Tohuwabohu im Wearable-Markt
Das Geschäft mit Wearables nimmt wieder Fahrt auf. Unter den Anbietern gab es allerdings grosse Verschiebungen: Fitbit purzelte weit zurück, während Huawei einen Sprint hinlegte - und dabei Garmin überholte.

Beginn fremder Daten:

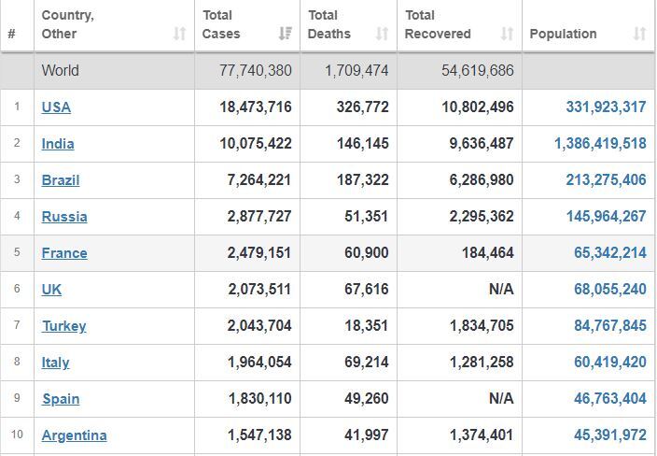Image resolution: width=657 pixels, height=456 pixels.
Task: Follow the France country link
Action: tap(64, 253)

Nach dem Einsturz im ersten Quartal 2017 macht der Wearable-Markt wieder vorwärts. Im dritten Quartal sind die verschickten Produkte um 7,3 Prozent auf 26,3 Millionen angestiegen. Dies zeigen Zahlen der Marktforscher von IDC. Der Trend bewege sich hin zu smarten Wearables, die mit Apps von Drittanbietern kompatibel seien.
Die fünf grössten Anbieter tauschten ihre Plätze. So purzelte Fitbit um 33 Prozent nach unten, sodass sich das Unternehmen nun den ersten Platz mit Xiaomi teilen muss. Das, obwohl Fitbit im dritten Quartal seine erste Smartwatch veröffentlicht hatte: Die Uhr namens Ionic habe gute Kritiken erhalten, aber die rückläufige Ergebnisse nicht aufhalten können.
Huawei überholt Garmin
Indes hat Huawei Grund zum Feiern: Der Marktanteil des chinesischen Unternehmens wuchs um satte 156,4 Prozent. Huawei hält nun den vierten Platz mit 6 Prozent. Den Erfolgskurs erklärt sich IDC damit, dass sich Huawei wieder auf Fitness-Armbänder konzentriere.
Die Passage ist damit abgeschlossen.